> Task item:
Write out the listing beneath this instruction in its entirety, exactly as it reads.

> Supplied entries:
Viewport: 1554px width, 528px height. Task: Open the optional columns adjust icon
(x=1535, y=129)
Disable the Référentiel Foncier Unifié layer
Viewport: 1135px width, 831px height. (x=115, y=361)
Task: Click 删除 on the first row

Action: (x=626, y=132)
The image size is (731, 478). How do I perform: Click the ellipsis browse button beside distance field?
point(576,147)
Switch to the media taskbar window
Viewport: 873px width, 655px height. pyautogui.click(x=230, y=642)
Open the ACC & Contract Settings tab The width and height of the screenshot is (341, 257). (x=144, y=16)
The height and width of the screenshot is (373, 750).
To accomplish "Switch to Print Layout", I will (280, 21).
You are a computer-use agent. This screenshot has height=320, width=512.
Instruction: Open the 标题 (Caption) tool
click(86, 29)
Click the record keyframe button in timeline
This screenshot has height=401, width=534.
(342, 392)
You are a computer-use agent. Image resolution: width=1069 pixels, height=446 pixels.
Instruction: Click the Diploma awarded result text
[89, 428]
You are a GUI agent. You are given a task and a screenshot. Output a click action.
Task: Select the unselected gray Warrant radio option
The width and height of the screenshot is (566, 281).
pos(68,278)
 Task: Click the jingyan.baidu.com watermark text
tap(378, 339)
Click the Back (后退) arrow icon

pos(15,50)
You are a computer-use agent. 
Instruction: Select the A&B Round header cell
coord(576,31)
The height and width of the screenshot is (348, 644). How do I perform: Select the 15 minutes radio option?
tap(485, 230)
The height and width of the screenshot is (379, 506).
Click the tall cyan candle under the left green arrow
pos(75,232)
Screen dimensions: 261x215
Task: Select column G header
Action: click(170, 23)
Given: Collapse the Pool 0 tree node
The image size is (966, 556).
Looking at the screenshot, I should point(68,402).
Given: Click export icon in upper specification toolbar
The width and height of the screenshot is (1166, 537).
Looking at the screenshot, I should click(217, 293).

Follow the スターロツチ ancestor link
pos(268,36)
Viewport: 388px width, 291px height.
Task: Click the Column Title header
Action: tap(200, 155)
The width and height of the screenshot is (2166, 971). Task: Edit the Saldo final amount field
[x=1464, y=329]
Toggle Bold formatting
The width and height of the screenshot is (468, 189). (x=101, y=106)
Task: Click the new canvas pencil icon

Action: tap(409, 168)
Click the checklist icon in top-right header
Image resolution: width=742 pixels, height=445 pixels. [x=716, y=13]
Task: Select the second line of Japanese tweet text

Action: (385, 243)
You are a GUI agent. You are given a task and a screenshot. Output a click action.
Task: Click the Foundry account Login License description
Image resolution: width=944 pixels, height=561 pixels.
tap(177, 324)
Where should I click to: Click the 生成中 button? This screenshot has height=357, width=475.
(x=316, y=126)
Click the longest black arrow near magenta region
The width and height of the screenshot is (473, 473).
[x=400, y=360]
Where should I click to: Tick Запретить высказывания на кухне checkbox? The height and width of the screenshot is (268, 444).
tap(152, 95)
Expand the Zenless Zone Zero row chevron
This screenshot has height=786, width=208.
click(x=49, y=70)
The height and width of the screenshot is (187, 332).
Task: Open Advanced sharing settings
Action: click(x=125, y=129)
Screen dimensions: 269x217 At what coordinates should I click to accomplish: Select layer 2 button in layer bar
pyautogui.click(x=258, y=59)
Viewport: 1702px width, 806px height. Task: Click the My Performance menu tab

> Result:
Viewport: 1554px width, 528px height. Task: Open the optional columns adjust icon
(x=1535, y=129)
Disable the Référentiel Foncier Unifié layer
Viewport: 1135px width, 831px height. (x=115, y=361)
Task: Click 删除 on the first row

Action: (x=626, y=132)
The image size is (731, 478). How do I perform: Click the ellipsis browse button beside distance field?
point(576,147)
Switch to the media taskbar window
Viewport: 873px width, 655px height. pyautogui.click(x=230, y=642)
Open the ACC & Contract Settings tab The width and height of the screenshot is (341, 257). (x=144, y=16)
The height and width of the screenshot is (373, 750).
To accomplish "Switch to Print Layout", I will (280, 21).
You are a computer-use agent. This screenshot has height=320, width=512.
Instruction: Open the 标题 (Caption) tool
click(86, 29)
Click the record keyframe button in timeline
This screenshot has height=401, width=534.
(342, 392)
You are a computer-use agent. Image resolution: width=1069 pixels, height=446 pixels.
Instruction: Click the Diploma awarded result text
[89, 428]
You are a GUI agent. You are given a task and a screenshot. Output a click action.
Task: Select the unselected gray Warrant radio option
The width and height of the screenshot is (566, 281).
pos(68,278)
 Task: Click the jingyan.baidu.com watermark text
tap(378, 339)
Click the Back (后退) arrow icon

pos(15,50)
You are a computer-use agent. 
Instruction: Select the A&B Round header cell
coord(576,31)
The height and width of the screenshot is (348, 644). How do I perform: Select the 15 minutes radio option?
tap(485, 230)
The height and width of the screenshot is (379, 506).
Click the tall cyan candle under the left green arrow
pos(75,232)
Screen dimensions: 261x215
Task: Select column G header
Action: click(170, 23)
Given: Collapse the Pool 0 tree node
The image size is (966, 556).
Looking at the screenshot, I should point(68,402).
Given: Click export icon in upper specification toolbar
The width and height of the screenshot is (1166, 537).
Looking at the screenshot, I should click(217, 293).

Follow the スターロツチ ancestor link
pos(268,36)
Viewport: 388px width, 291px height.
Task: Click the Column Title header
Action: tap(200, 155)
The width and height of the screenshot is (2166, 971). Task: Edit the Saldo final amount field
[x=1464, y=329]
Toggle Bold formatting
The width and height of the screenshot is (468, 189). (x=101, y=106)
Task: Click the new canvas pencil icon

Action: tap(409, 168)
Click the checklist icon in top-right header
Image resolution: width=742 pixels, height=445 pixels. [x=716, y=13]
Task: Select the second line of Japanese tweet text

Action: (385, 243)
You are a GUI agent. You are given a task and a screenshot. Output a click action.
Task: Click the Foundry account Login License description
Image resolution: width=944 pixels, height=561 pixels.
tap(177, 324)
Where should I click to: Click the 生成中 button? This screenshot has height=357, width=475.
(x=316, y=126)
Click the longest black arrow near magenta region
The width and height of the screenshot is (473, 473).
[x=400, y=360]
Where should I click to: Tick Запретить высказывания на кухне checkbox? The height and width of the screenshot is (268, 444).
tap(152, 95)
Expand the Zenless Zone Zero row chevron
This screenshot has height=786, width=208.
click(x=49, y=70)
The height and width of the screenshot is (187, 332).
Task: Open Advanced sharing settings
Action: click(x=125, y=129)
Screen dimensions: 269x217 At what coordinates should I click to accomplish: Select layer 2 button in layer bar
pyautogui.click(x=258, y=59)
Viewport: 1702px width, 806px height. Task: Click the My Performance menu tab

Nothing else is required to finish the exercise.